The stress change mode relates the values \({\sigma }_{{b}^{*}}^{max}\left(t,{\tau }_{1}\right)\) and \({\sigma }_{b}^{max}\left(t,{\tau }_{1}\right)\). The set of values make up the curves \({R}_{b}^{*}\left(t,{\tau }_{1}\right)\) and \({R}_{b}\left(t,{\tau }_{1}\right)\) characterising the endurance of concrete under non-stationary stress conditions. It seems that the definition of endurance in terms of \({R}_{b}^{*}\left(t,{\tau }_{1}\right)\) is more correct from a physical point of view, because it is associated with stresses at the moment of failure. The value \({R}_{b}\left(t,{\tau }_{1}\right)\) is somewhat conditional, since it is associated with the stresses that acted earlier, i.e. at the time of applying the maximum load of the first cycle, leading to destruction. However, when performing practical endurance calculations, the use of the \({R}_{b}\left(t,{\tau }_{1}\right)\) curve is more preferable, because it does not require determining the stresses formed at the time of failure. For t ≈ N = 2.106 cycles the values of \({R}_{b}^{*}\left(t,{\tau }_{1}\right)\) and \({R}_{b}\left(t,{\tau }_{1}\right)\) characterize the endurance of the concrete of the compressed zone of the reinforced concrete structure. Coefficients \({\eta }_{\sigma }^{*}\left(t,{\tau }_{1}\right)\) and \({n}_{\sigma }\left(t,{\tau }_{1}\right)\) characterize the relative endurance of concrete in the compressed zone.

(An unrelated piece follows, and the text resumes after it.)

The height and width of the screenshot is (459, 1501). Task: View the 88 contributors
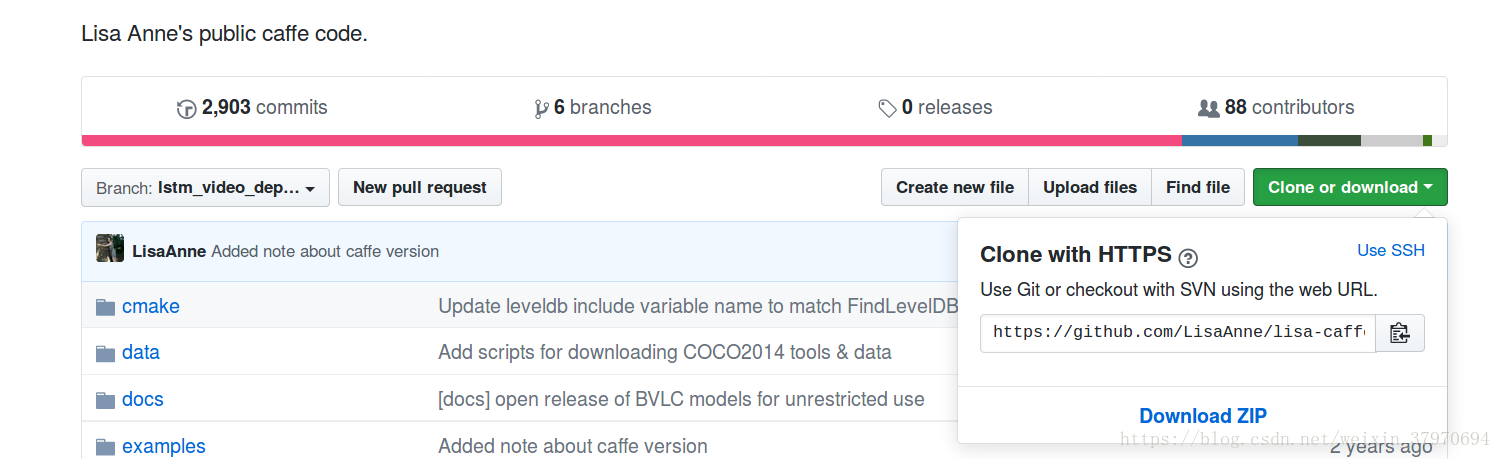(1276, 108)
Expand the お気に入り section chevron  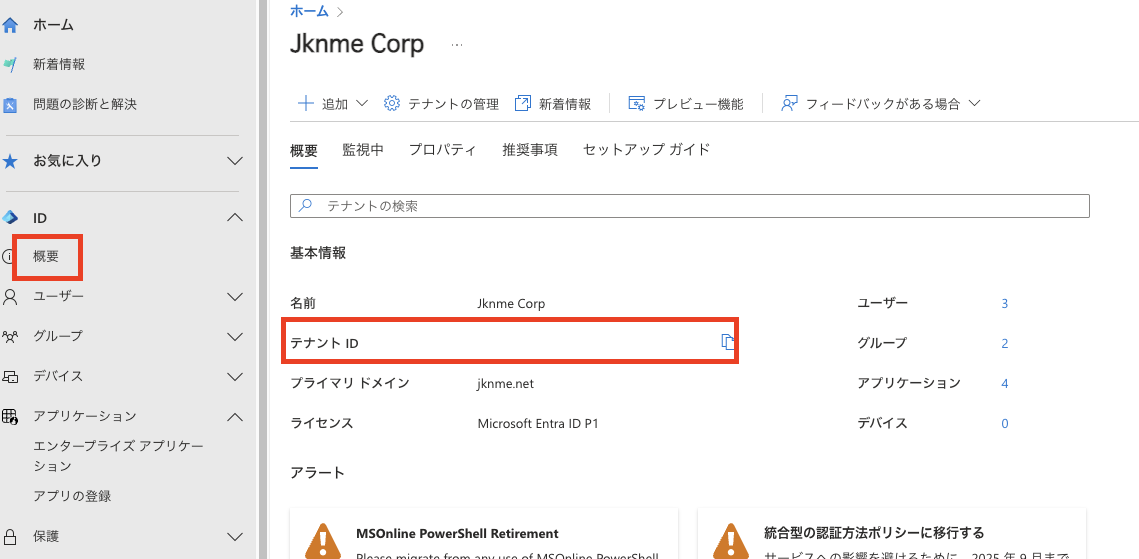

Due to the fact that the coefficient \({\eta }_{\sigma }^{*}\left(t,{\tau }_{1}\right)\) is associated with the stresses formed at the moment of destruction, the decrease in its values under the conditions of cyclic load action is associated with three factors: the accumulation of damages, the decrease of stresses and decrease of stress cycle asymmetry coefficient in the concrete of the compressed zone. For using the coefficient \({\eta }_{\sigma }^{*}\left(t,{\tau }_{1}\right)\), it is necessary to determine the stresses at the moment of failure, which is associated with certain computational difficulties. For calculations, it is more convenient to use the coefficient \({n}_{\sigma }\left(t,{\tau }_{1}\right)\) because it is related to the stresses at the time of load application. In addition, the decrease in the values of \({n}_{\sigma }\left(t,{\tau }_{1}\right)\) over time is due only to a decrease in the fatigue strength of concrete in the compressed zone under variable stress conditions. From the Eq. (3), it can be seen that \({n}_{\sigma }\left(t,{\tau }_{1}\right)\) shows what proportion of the short-term strength should be the stress in the concrete of the compressed zone by the end of loading. The construction provided that fatigue failure occurs at time t ≈ N = 2.106 cycles. Using the Eqs. (8) and (9) we can obtain an Eq. (10) for determining the relative endurance limit of concrete in a compressed zone.
3 Results
The relative endurance limit of compressed zone concrete in reinforced concrete elements does not coincide with the relative endurance limit of concrete prisms at a constant level of maximum cycle stresses, the stress cycle asymmetry coefficient.
For the analytical analysis of the fatigue strength of concrete in the compressed zone, it is necessary to determine the compressive strength of the loaf at variable values of the maximum stresses and the stress cycle asymmetry coefficient.
To determine the fatigue strength of concrete in the compressed zone of a bent reinforced concrete element under the conditions described above, we use the equation of objective strength under non-stationary conditions. To simplify the calculation process, the endurance evaluation is performed at the final stage of the structure operation, immediately preceding the exhaustion of the bearing capacity.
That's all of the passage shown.